Your instructions: Starting at the line that contains "Task: Open the product 2 corset thumbnail" and ending at the final line of the entries below, write out each line exactly as it appears, but omit the pictures.

Task data:
——

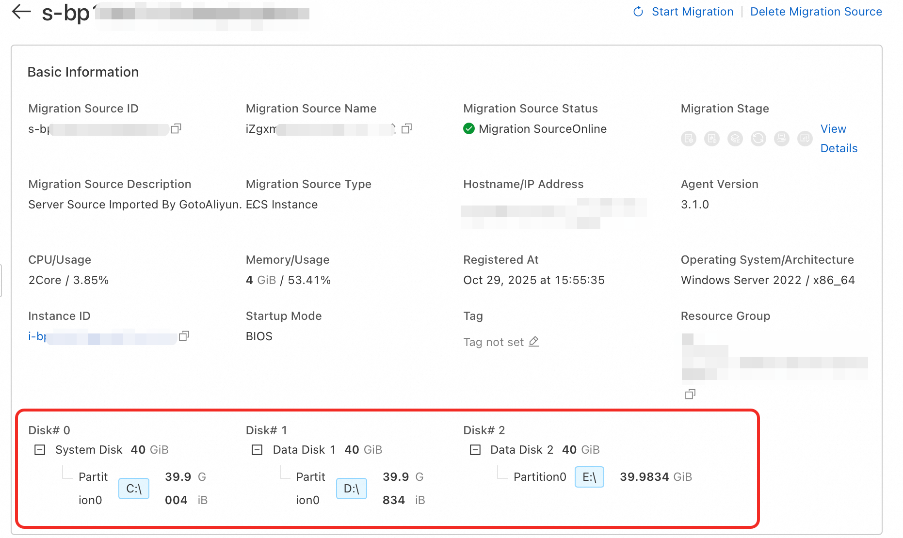Image resolution: width=903 pixels, height=538 pixels.
Task: Click the green Migration Source Online status icon
Action: 469,128
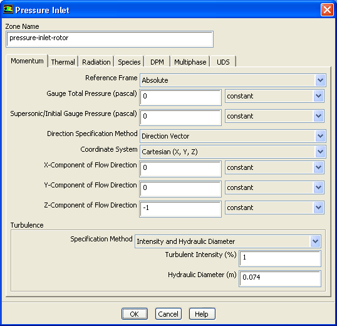
Task: Focus the Hydraulic Diameter input field
Action: tap(280, 278)
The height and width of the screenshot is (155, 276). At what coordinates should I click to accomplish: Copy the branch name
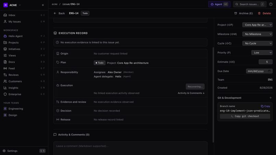pyautogui.click(x=265, y=106)
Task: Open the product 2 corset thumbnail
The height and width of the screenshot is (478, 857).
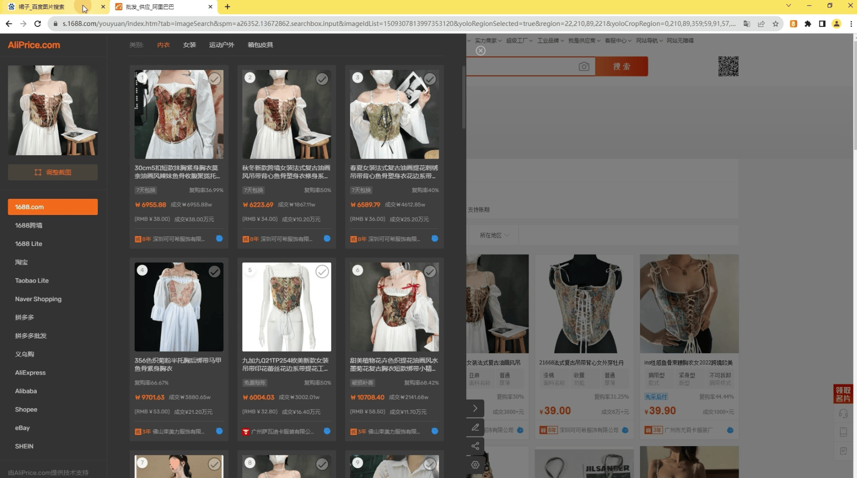Action: coord(286,114)
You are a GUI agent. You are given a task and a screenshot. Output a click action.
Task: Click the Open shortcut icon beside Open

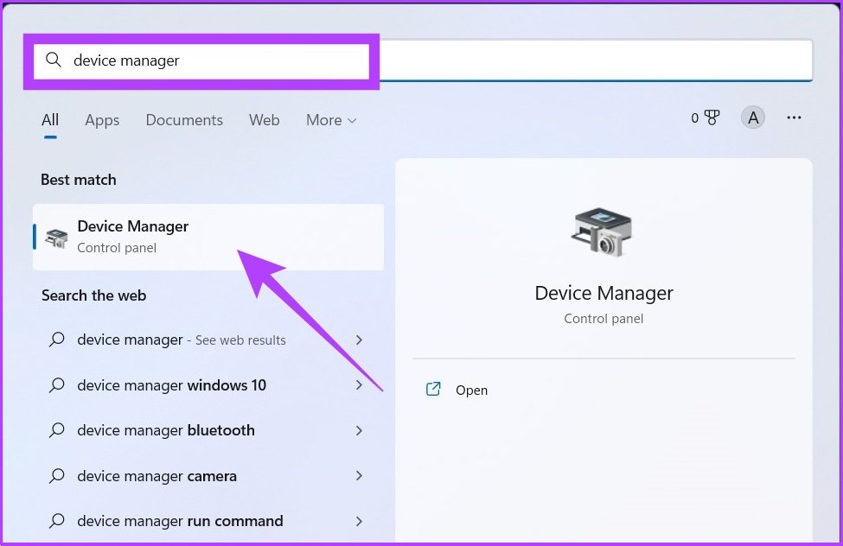point(433,390)
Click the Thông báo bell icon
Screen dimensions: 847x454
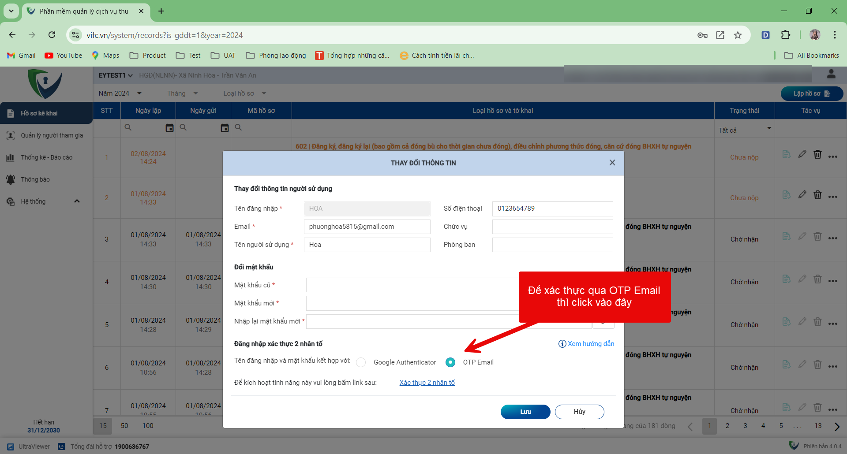(11, 179)
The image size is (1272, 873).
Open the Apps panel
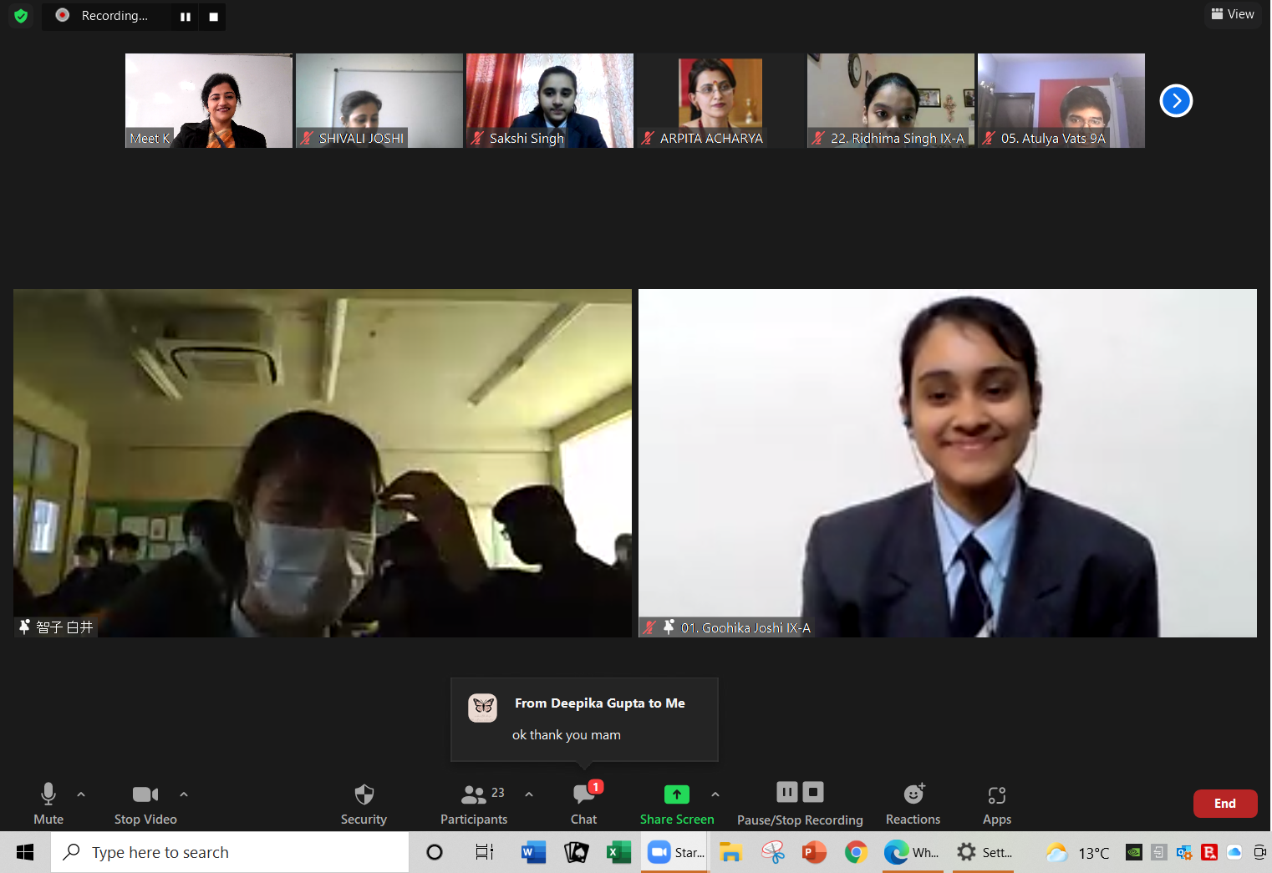click(996, 804)
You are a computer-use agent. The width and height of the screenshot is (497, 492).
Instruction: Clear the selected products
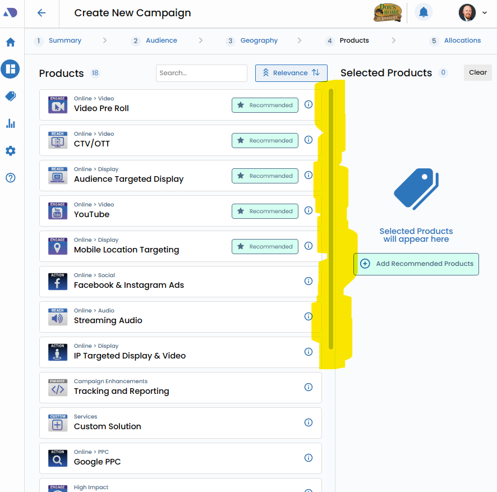tap(477, 72)
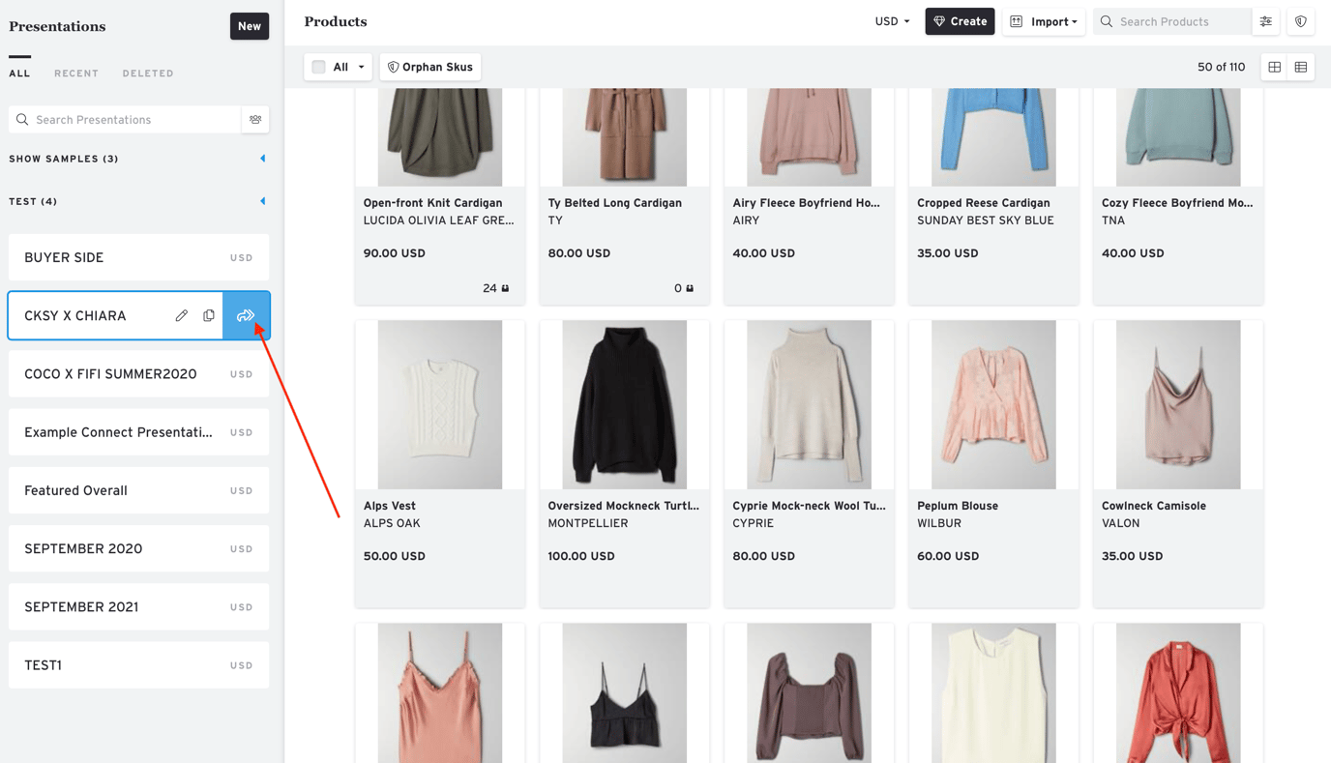Toggle the Orphan Skus filter
Screen dimensions: 1331x763
(430, 67)
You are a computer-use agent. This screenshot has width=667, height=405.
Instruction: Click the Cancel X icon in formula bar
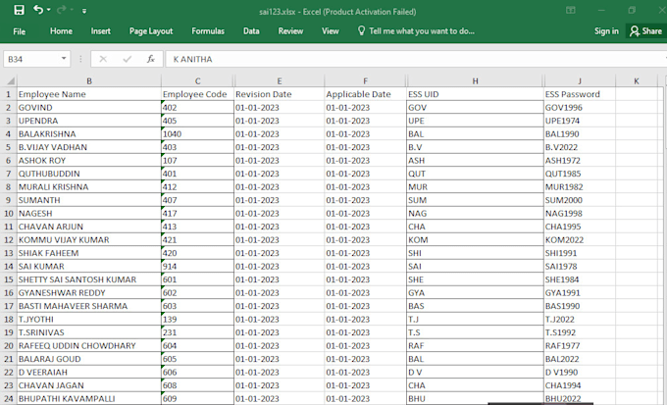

——

Answer to the problem:
Task: Open the product 2 corset thumbnail
The height and width of the screenshot is (478, 857).
Action: coord(286,114)
You are a GUI agent. You are given a task and a screenshot. Output a click action.
Task: Click the Open shortcut icon beside Open

point(433,390)
Click the Thông báo bell icon
Screen dimensions: 847x454
(11, 179)
The image size is (1272, 873).
Open the Apps panel
click(996, 804)
You are a computer-use agent. The width and height of the screenshot is (497, 492).
Instruction: Clear the selected products
tap(477, 72)
Toggle the Orphan Skus filter
Screen dimensions: 1331x763
(430, 67)
You are a computer-use agent. This screenshot has width=667, height=405.
Instruction: Click the Cancel X icon in formula bar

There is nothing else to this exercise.